:: Saved data entries ::
────────────────────────────────────────
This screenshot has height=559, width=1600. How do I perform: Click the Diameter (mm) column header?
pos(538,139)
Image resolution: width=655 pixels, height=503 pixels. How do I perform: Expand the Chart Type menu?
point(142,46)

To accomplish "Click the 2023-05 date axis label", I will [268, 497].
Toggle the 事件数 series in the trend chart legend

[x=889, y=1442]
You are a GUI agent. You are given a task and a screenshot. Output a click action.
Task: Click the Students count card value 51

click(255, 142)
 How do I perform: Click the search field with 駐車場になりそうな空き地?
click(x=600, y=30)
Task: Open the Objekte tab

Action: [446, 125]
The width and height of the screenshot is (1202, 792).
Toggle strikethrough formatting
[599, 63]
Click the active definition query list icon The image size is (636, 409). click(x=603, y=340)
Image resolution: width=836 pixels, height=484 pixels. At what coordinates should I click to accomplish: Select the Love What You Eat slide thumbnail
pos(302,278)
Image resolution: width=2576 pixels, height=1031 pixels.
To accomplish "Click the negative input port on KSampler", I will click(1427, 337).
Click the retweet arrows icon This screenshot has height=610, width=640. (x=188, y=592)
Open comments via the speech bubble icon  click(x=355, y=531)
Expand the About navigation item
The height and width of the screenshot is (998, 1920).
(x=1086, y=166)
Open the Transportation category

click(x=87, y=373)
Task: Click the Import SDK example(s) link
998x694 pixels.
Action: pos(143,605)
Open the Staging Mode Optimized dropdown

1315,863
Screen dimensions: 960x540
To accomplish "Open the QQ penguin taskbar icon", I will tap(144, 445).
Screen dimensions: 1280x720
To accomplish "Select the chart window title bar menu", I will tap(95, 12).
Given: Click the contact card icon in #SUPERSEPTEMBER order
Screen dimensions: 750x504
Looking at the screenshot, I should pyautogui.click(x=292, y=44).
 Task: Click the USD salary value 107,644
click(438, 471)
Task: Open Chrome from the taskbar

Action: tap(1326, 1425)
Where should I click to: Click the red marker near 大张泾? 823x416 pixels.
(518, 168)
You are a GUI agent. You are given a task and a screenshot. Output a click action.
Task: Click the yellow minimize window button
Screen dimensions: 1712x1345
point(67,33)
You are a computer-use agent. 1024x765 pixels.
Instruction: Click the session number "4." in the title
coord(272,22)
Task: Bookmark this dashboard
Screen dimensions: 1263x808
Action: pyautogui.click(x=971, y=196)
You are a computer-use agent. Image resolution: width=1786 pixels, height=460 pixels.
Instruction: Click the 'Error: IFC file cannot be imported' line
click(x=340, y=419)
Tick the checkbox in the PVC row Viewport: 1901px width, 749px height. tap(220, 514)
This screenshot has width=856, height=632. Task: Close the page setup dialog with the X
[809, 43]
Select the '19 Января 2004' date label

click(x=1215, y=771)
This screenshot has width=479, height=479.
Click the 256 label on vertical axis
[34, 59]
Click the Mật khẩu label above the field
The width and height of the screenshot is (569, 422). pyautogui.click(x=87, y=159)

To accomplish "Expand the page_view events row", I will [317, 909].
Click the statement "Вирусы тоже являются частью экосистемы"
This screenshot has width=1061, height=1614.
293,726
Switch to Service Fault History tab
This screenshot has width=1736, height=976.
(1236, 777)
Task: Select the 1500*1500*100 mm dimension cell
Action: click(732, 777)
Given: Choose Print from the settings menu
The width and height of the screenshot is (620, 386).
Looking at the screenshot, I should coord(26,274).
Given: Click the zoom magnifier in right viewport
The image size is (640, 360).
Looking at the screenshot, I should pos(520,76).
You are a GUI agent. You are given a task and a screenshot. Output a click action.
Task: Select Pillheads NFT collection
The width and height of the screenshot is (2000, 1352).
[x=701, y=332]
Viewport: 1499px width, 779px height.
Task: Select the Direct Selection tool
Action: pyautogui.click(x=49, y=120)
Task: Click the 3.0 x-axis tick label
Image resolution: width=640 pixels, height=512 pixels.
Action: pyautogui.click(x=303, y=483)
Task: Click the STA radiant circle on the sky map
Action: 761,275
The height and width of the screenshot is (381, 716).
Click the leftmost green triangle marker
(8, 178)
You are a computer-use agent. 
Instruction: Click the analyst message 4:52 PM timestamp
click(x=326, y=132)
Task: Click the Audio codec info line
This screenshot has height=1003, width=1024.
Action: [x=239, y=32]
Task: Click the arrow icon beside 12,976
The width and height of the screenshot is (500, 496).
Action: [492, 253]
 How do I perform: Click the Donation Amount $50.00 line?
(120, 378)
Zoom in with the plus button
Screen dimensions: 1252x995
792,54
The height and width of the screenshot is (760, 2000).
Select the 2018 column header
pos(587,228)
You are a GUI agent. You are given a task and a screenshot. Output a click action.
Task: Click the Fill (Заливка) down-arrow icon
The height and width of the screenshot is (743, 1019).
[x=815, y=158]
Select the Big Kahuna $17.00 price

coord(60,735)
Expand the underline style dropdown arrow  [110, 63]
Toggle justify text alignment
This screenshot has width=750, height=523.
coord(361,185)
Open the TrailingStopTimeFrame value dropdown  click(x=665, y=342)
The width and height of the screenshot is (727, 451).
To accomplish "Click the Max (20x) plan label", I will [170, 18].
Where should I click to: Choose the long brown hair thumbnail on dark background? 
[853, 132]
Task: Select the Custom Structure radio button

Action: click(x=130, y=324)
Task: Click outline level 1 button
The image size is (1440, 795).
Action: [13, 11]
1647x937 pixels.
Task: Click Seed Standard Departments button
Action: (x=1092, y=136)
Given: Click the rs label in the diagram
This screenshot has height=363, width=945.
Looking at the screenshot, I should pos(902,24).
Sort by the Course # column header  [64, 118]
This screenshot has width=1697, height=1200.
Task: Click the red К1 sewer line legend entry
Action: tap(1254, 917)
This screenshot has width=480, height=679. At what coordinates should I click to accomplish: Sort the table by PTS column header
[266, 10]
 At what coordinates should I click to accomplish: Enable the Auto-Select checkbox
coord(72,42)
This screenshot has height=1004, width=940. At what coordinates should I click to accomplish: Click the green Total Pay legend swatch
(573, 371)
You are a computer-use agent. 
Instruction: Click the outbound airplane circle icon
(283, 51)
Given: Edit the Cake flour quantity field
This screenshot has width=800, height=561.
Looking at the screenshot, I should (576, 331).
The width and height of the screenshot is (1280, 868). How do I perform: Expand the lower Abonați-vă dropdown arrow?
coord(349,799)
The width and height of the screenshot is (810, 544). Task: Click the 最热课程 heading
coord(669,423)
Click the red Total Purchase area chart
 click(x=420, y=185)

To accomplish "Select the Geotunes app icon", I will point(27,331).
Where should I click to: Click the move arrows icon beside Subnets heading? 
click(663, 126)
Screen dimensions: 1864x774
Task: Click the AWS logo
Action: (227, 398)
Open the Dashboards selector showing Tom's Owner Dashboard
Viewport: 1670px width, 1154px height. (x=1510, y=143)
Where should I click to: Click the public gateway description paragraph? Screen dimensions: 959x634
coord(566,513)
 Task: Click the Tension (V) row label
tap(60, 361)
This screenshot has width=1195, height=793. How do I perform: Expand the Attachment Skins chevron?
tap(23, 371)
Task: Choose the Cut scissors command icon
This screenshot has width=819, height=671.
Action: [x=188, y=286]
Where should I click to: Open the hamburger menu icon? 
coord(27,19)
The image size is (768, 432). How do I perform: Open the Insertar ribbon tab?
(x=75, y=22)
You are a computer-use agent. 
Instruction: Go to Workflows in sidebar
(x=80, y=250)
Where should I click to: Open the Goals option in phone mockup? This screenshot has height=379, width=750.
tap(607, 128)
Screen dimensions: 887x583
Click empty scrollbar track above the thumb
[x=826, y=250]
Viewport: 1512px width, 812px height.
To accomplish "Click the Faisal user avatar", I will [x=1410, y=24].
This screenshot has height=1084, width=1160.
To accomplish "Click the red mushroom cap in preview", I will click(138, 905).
────────────────────────────────────────
The lines above from the one containing "Screen dimensions: 750x504" through the one containing "Given: Click the zoom" are to be set down exactly, and no others.

Screen dimensions: 750x504
Looking at the screenshot, I should pyautogui.click(x=292, y=44).
 Task: Click the USD salary value 107,644
click(438, 471)
Task: Open Chrome from the taskbar

Action: tap(1326, 1425)
Where should I click to: Click the red marker near 大张泾? 823x416 pixels.
(518, 168)
You are a GUI agent. You are given a task and a screenshot. Output a click action.
Task: Click the yellow minimize window button
Screen dimensions: 1712x1345
point(67,33)
You are a computer-use agent. 1024x765 pixels.
Instruction: Click the session number "4." in the title
coord(272,22)
Task: Bookmark this dashboard
Screen dimensions: 1263x808
Action: pyautogui.click(x=971, y=196)
You are a computer-use agent. Image resolution: width=1786 pixels, height=460 pixels.
Instruction: Click the 'Error: IFC file cannot be imported' line
click(x=340, y=419)
Tick the checkbox in the PVC row Viewport: 1901px width, 749px height. tap(220, 514)
This screenshot has width=856, height=632. Task: Close the page setup dialog with the X
[809, 43]
Select the '19 Января 2004' date label

click(x=1215, y=771)
This screenshot has width=479, height=479.
Click the 256 label on vertical axis
[34, 59]
Click the Mật khẩu label above the field
The width and height of the screenshot is (569, 422). pyautogui.click(x=87, y=159)

To accomplish "Expand the page_view events row", I will [317, 909].
Click the statement "Вирусы тоже являются частью экосистемы"
This screenshot has width=1061, height=1614.
293,726
Switch to Service Fault History tab
This screenshot has width=1736, height=976.
(1236, 777)
Task: Select the 1500*1500*100 mm dimension cell
Action: click(732, 777)
Given: Choose Print from the settings menu
The width and height of the screenshot is (620, 386).
Looking at the screenshot, I should coord(26,274).
Given: Click the zoom magnifier in right viewport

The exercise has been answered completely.